Work task — From the line containing "Instruction: Click the globe" through the end of the material below, output each line exactly as written, with pictures excluded.

Data shown —
***
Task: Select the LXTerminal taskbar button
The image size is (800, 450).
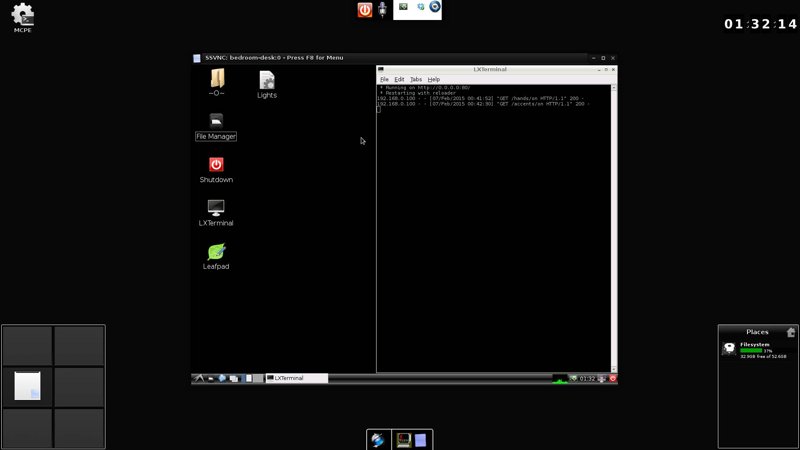Action: (x=296, y=378)
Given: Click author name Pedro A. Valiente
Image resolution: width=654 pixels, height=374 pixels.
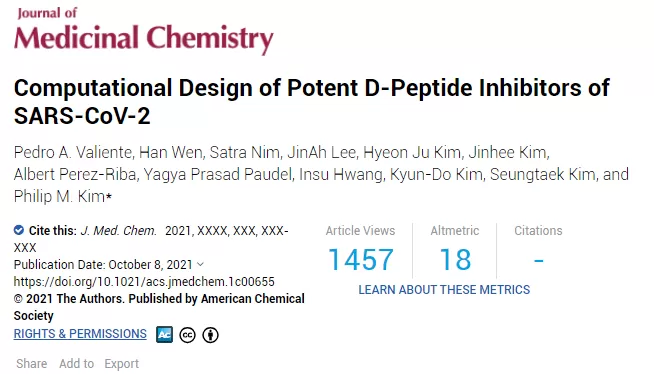Looking at the screenshot, I should tap(73, 153).
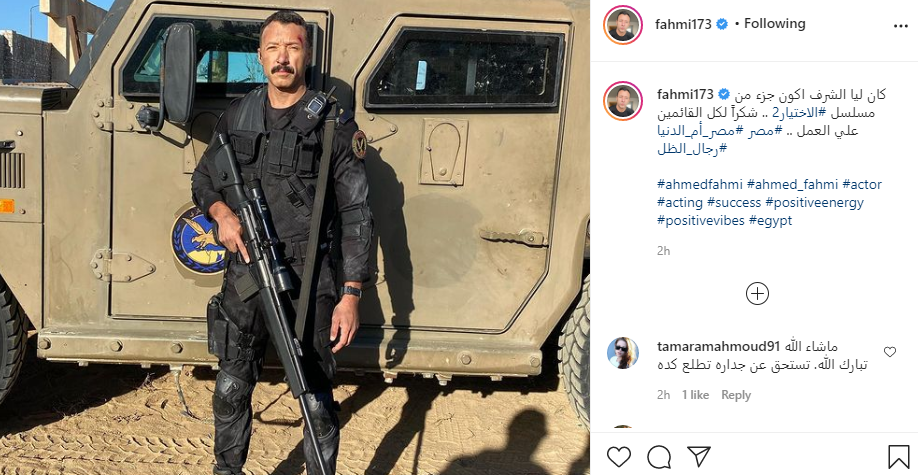Toggle the Following status
Image resolution: width=918 pixels, height=475 pixels.
775,23
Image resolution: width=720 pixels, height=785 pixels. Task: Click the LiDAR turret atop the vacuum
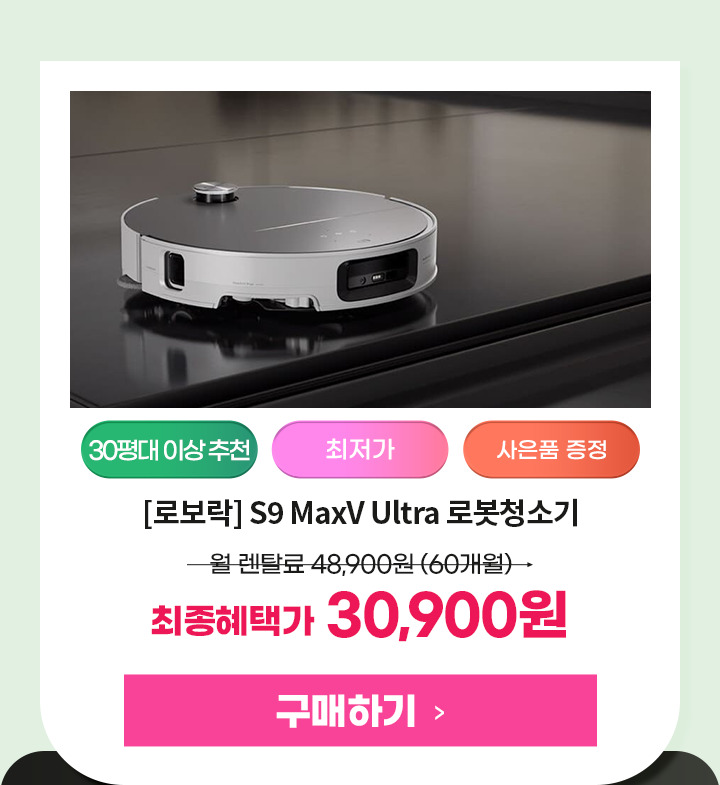[215, 192]
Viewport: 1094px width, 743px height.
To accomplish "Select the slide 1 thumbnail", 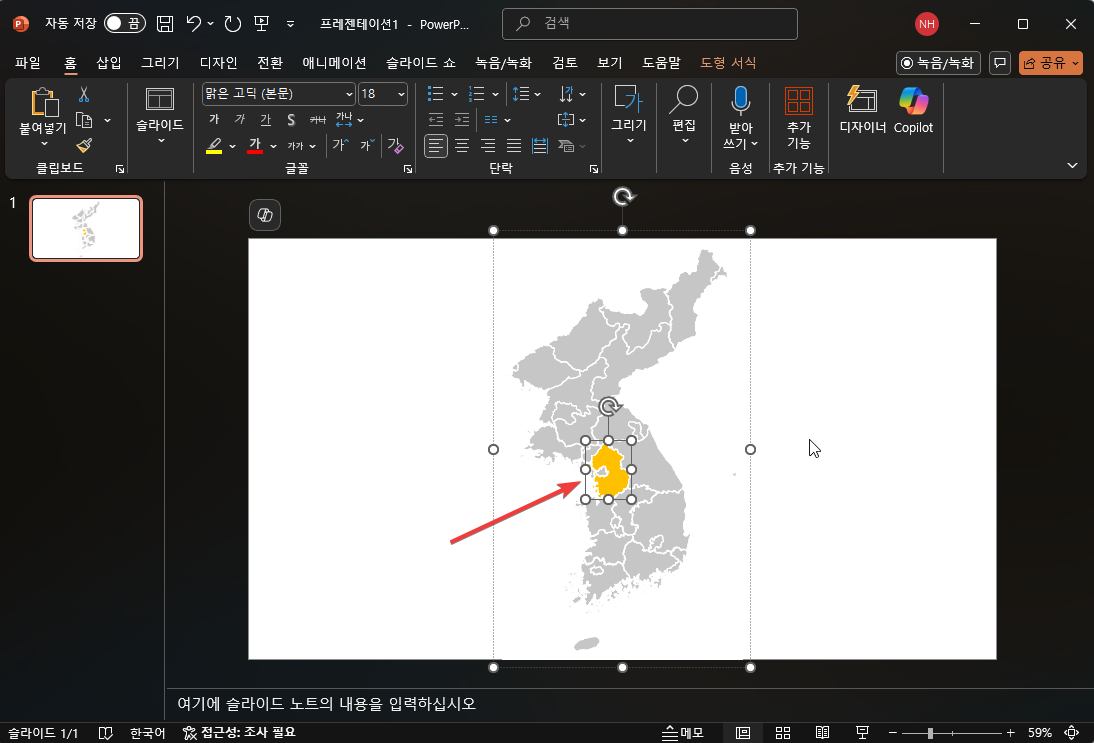I will (85, 228).
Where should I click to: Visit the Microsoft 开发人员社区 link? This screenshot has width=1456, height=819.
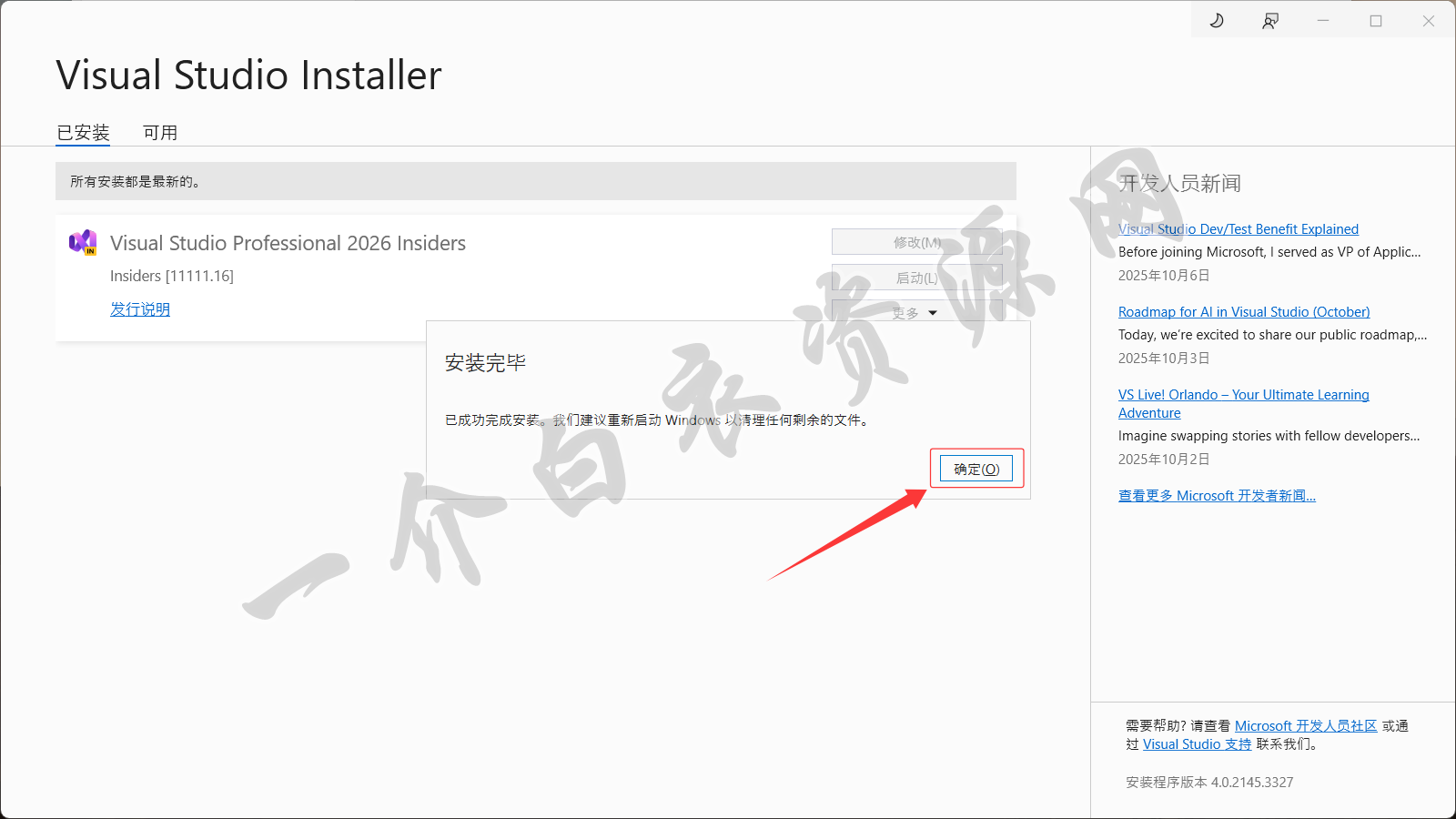pos(1305,726)
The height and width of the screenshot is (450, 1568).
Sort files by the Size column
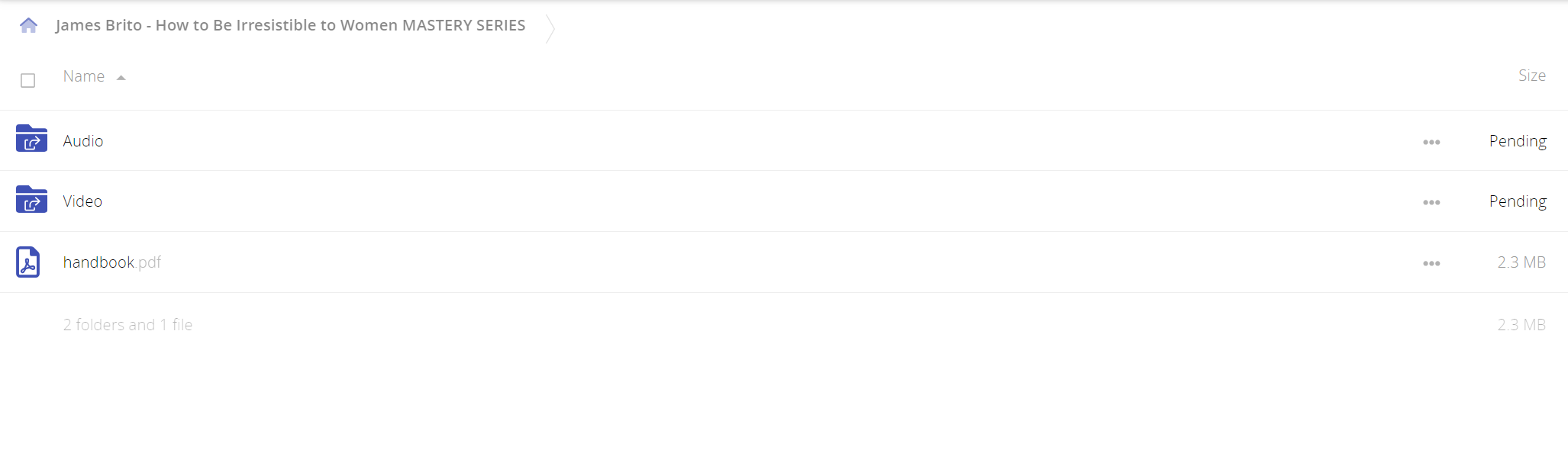tap(1531, 76)
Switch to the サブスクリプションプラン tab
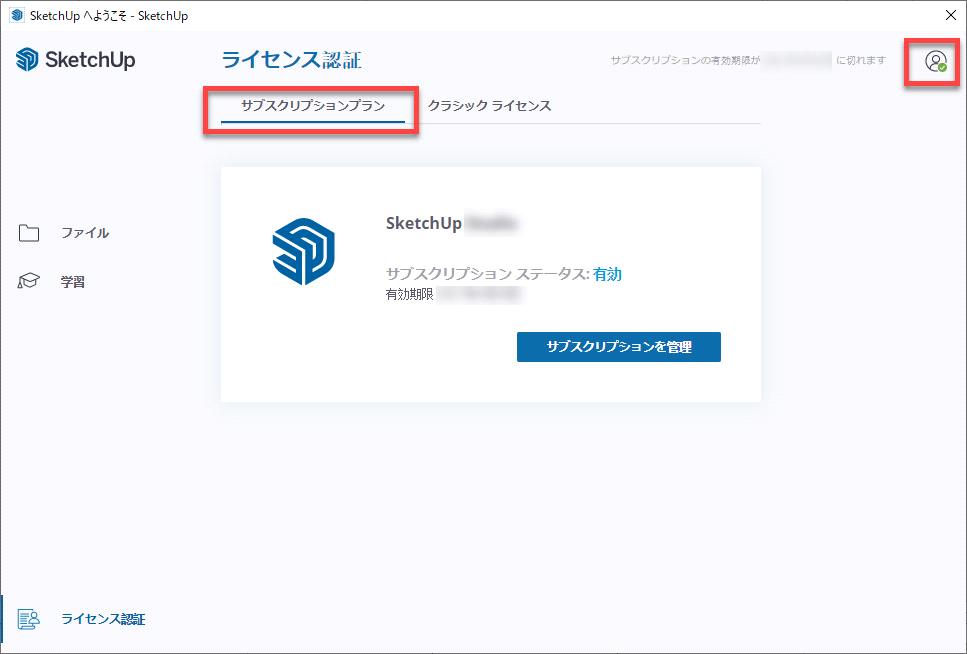 [312, 106]
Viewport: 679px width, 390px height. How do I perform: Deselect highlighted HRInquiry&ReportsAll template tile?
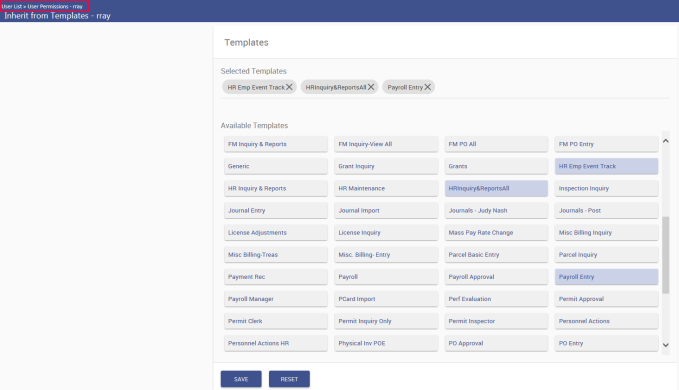496,188
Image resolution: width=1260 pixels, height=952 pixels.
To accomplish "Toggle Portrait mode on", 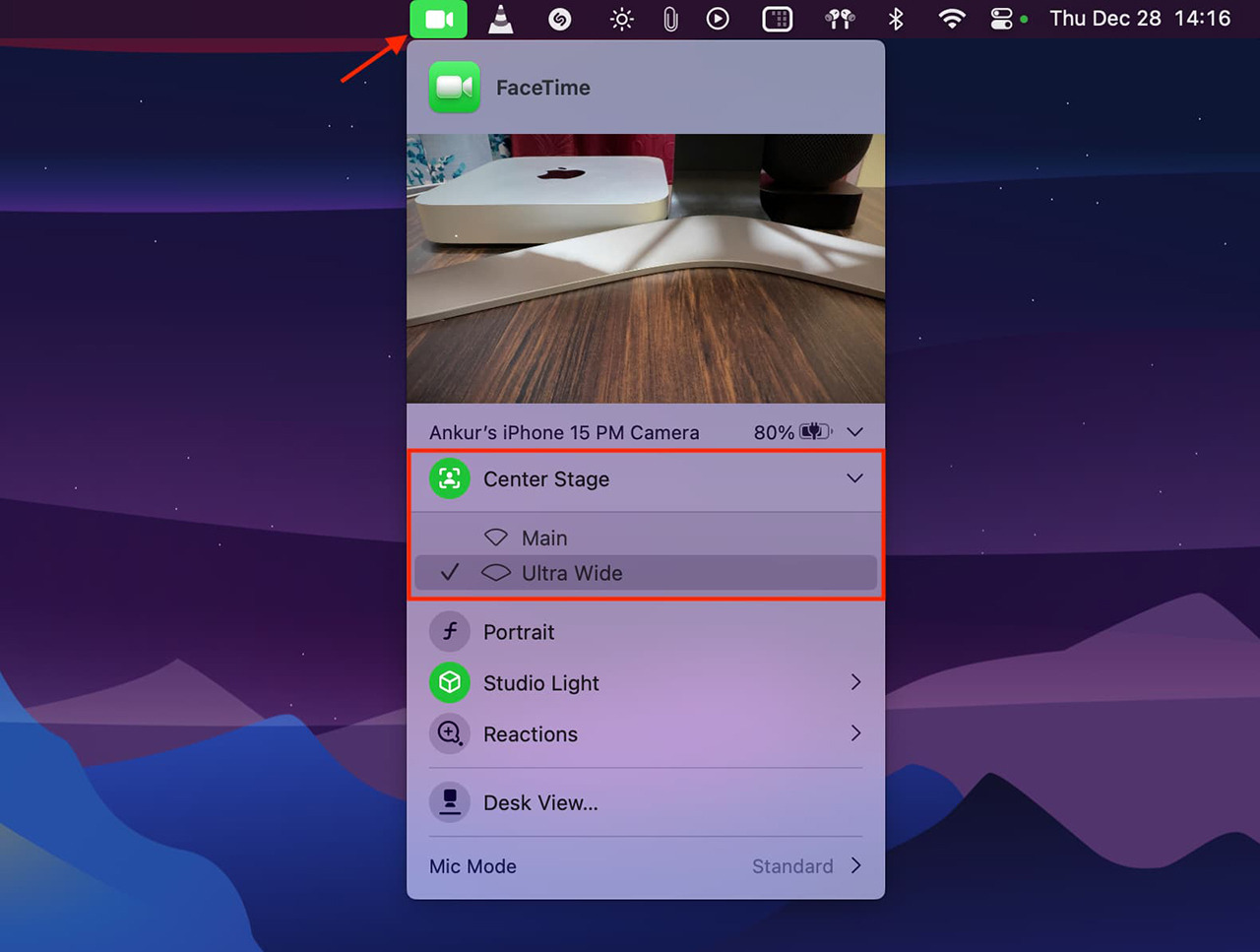I will (x=450, y=632).
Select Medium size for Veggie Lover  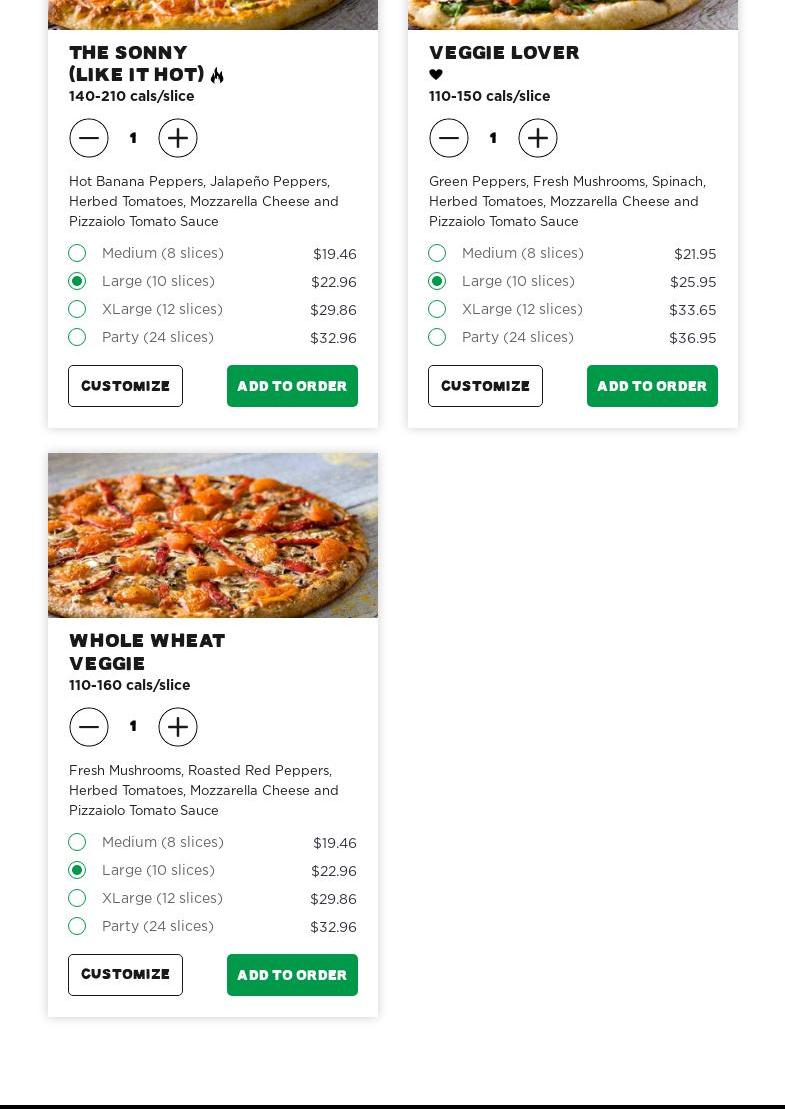coord(437,253)
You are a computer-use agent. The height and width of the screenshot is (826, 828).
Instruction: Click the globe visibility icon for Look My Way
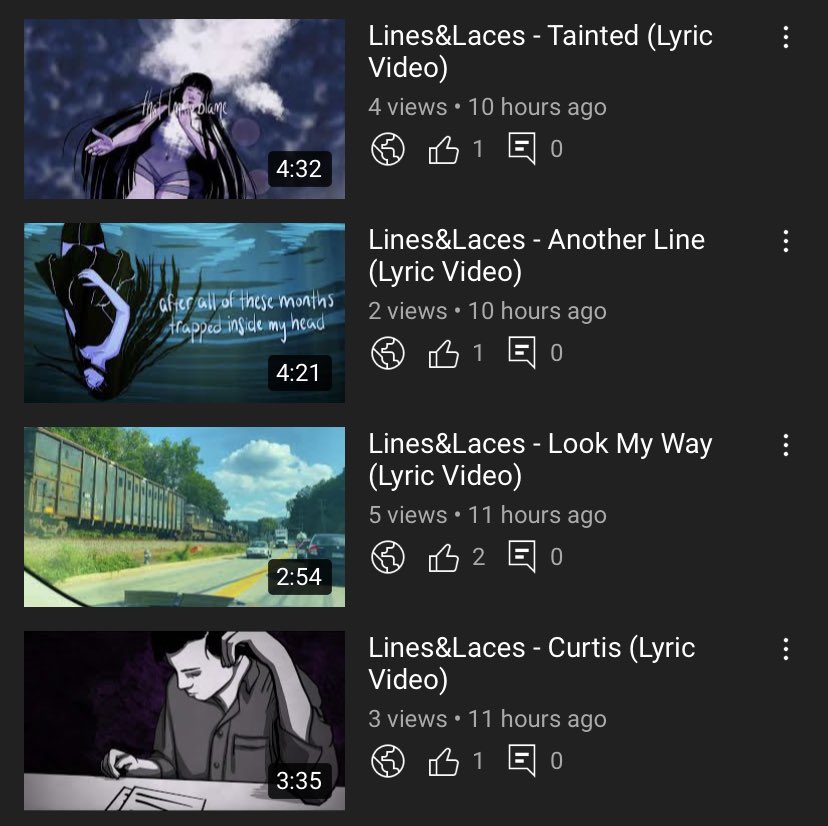388,557
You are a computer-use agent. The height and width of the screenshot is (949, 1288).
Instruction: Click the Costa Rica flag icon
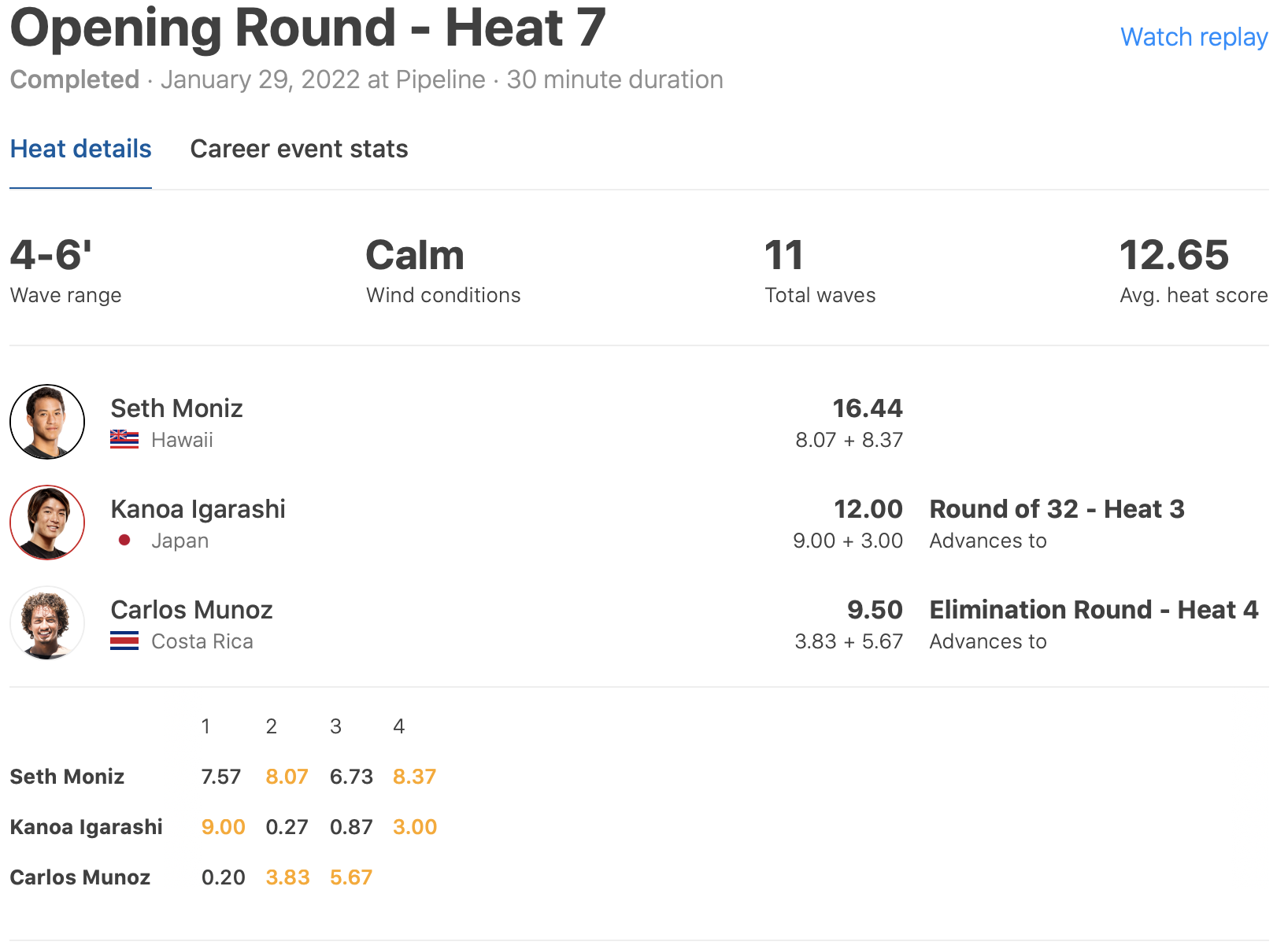124,641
***
Answer box —
Instruction: Click the globe visibility icon for Look My Way
388,557
You are a computer-use agent. The height and width of the screenshot is (949, 1288).
Instruction: Click the Costa Rica flag icon
124,641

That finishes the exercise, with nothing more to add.